If padding is having such a large effect on your evaluation results, it might be worthwhile injecting some custom behaviour into the Trainer
. What you can do is override the _get_eval_sampler
method to return the LengthGroupedSampler
instead of the sequential sampler:
from typing import Optional
import datasets
import torch
from datasets import Dataset
from torch.utils.data import SequentialSampler
from transformers import Trainer, is_datasets_available
from transformers.trainer_pt_utils import LengthGroupedSampler
from packaging import version
class CustomTrainer(Trainer):
def _get_eval_sampler(self, eval_dataset: Dataset) -> Optional[torch.utils.data.Sampler]:
if self.args.group_by_length:
# Build the sampler. Adapted from _get_train_sampler
generator = None
if version.parse(torch.__version__) >= version.parse("1.6"):
generator = torch.Generator()
generator.manual_seed(self.args.data_seed)
if is_datasets_available() and isinstance(self.eval_dataset, datasets.Dataset):
lengths = (
eval_dataset[self.args.length_column_name]

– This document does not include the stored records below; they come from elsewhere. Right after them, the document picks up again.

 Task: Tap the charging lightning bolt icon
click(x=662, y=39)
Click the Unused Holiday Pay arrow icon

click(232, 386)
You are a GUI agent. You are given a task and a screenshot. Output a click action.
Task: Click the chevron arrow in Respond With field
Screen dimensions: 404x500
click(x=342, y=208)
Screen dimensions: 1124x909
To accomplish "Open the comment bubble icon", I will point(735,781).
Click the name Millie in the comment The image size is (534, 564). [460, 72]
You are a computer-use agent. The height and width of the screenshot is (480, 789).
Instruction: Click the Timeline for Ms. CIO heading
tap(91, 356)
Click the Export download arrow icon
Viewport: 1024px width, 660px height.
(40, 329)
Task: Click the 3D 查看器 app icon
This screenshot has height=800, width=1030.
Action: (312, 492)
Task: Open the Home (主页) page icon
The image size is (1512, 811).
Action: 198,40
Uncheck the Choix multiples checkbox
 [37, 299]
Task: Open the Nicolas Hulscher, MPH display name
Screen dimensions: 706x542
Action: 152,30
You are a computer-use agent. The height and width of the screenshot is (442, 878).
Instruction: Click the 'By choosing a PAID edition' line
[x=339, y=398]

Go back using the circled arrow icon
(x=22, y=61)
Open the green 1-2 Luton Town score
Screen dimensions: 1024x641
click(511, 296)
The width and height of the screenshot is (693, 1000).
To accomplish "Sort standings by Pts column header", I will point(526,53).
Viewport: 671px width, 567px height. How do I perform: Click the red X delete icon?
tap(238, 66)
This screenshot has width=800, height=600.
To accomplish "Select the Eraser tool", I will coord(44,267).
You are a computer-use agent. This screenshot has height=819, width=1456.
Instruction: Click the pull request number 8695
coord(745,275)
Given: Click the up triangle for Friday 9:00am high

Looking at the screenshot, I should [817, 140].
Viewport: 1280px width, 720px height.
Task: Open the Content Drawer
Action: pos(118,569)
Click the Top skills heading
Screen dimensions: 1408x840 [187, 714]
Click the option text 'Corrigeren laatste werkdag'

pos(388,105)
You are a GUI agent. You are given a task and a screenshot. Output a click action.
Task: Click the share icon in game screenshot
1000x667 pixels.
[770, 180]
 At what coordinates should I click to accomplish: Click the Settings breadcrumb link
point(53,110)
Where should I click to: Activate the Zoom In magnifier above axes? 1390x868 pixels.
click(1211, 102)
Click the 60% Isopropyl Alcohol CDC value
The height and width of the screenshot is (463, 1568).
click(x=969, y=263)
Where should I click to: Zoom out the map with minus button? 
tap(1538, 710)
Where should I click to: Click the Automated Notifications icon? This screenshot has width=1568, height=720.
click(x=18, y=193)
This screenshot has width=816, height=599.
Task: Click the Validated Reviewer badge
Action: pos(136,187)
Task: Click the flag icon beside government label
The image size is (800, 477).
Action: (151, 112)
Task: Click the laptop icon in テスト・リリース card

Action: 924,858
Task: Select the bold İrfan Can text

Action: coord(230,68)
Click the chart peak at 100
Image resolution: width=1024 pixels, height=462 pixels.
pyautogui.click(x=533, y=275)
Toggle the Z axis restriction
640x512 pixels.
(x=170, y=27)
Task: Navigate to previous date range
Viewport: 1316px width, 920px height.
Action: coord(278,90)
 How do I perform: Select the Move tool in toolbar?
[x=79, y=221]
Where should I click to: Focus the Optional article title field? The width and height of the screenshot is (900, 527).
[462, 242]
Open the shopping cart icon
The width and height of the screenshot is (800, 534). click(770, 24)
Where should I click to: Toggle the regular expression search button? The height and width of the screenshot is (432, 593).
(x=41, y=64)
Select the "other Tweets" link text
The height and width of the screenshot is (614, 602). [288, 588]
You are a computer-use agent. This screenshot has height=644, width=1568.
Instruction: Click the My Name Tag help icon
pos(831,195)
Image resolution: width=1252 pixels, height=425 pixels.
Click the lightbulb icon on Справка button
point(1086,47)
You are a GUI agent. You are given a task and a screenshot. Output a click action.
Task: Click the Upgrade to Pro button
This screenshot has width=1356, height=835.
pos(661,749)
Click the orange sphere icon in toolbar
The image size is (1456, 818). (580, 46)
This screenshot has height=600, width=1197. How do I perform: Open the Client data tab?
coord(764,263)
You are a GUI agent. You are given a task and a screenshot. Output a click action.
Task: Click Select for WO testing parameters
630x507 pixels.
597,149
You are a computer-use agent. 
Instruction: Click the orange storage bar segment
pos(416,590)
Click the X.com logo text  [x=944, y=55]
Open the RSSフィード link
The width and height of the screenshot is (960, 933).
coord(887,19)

if self.args.length_column_name in self.eval_dataset.column_names
else None
)
else:
lengths = None
model_input_name = self.tokenizer.model_input_names[0] if self.tokenizer is not None else None
return LengthGroupedSampler(
self.args.eval_batch_size,
dataset=eval_dataset,
lengths=lengths,
model_input_name=model_input_name,
generator=generator,
)
else:
return SequentialSampler(eval_dataset)
trainer = CustomTrainer(model=model, ...)
Let me know how you get on
hi, bro! @sanchit-gandhi !
Lol! you make custom trainer???? 😂 Awesome!!
But, I have another very easy way solution....kkk!!!
eval and predict loop used SequentialSampler right? so! i only sorted my datasets.
look like this,
If training, group_by_length working. don't sort! If eval & predict, group_by_length not working, so sorting and input SequentialSampler -> it works looks like LengthGroupedSampler So, i don`t have to override anymore!! 😎
and, anyway, i think that problem is caused layer normalization. not attention. attention is innocent! wav2vec 2.0 pre-training have to select group or layer norm. and i debugging already it. using pad & not using pad(batch 1)'s normalize output is different and in case of very long sequence text and very short text (2 batchs), short text's attention output(context vector) is looks like all pad so, model predict empty text ''. so WER metric is high. that is problem🦄
Hey @YooSungHyun!
Nice, the .sort()
trick you used is neat! As you said, this is fine for the dev/test datasets where we don't require shuffling, and so a deterministic sorting strategy is entirely valid.
There is indeed strange behaviour in the original Wav2Vec2 base checkpoint caused by a bug in the computation of the layer-norm layers: https://github.com/huggingface/transformers/blob/84beb8a49bf137a88d1b29ab3a85ba0a3cd097d5/src/transformers/models/wav2vec2/configuration_wav2vec2.py#L98
This was copied one-to-one from the original fariseq implementation!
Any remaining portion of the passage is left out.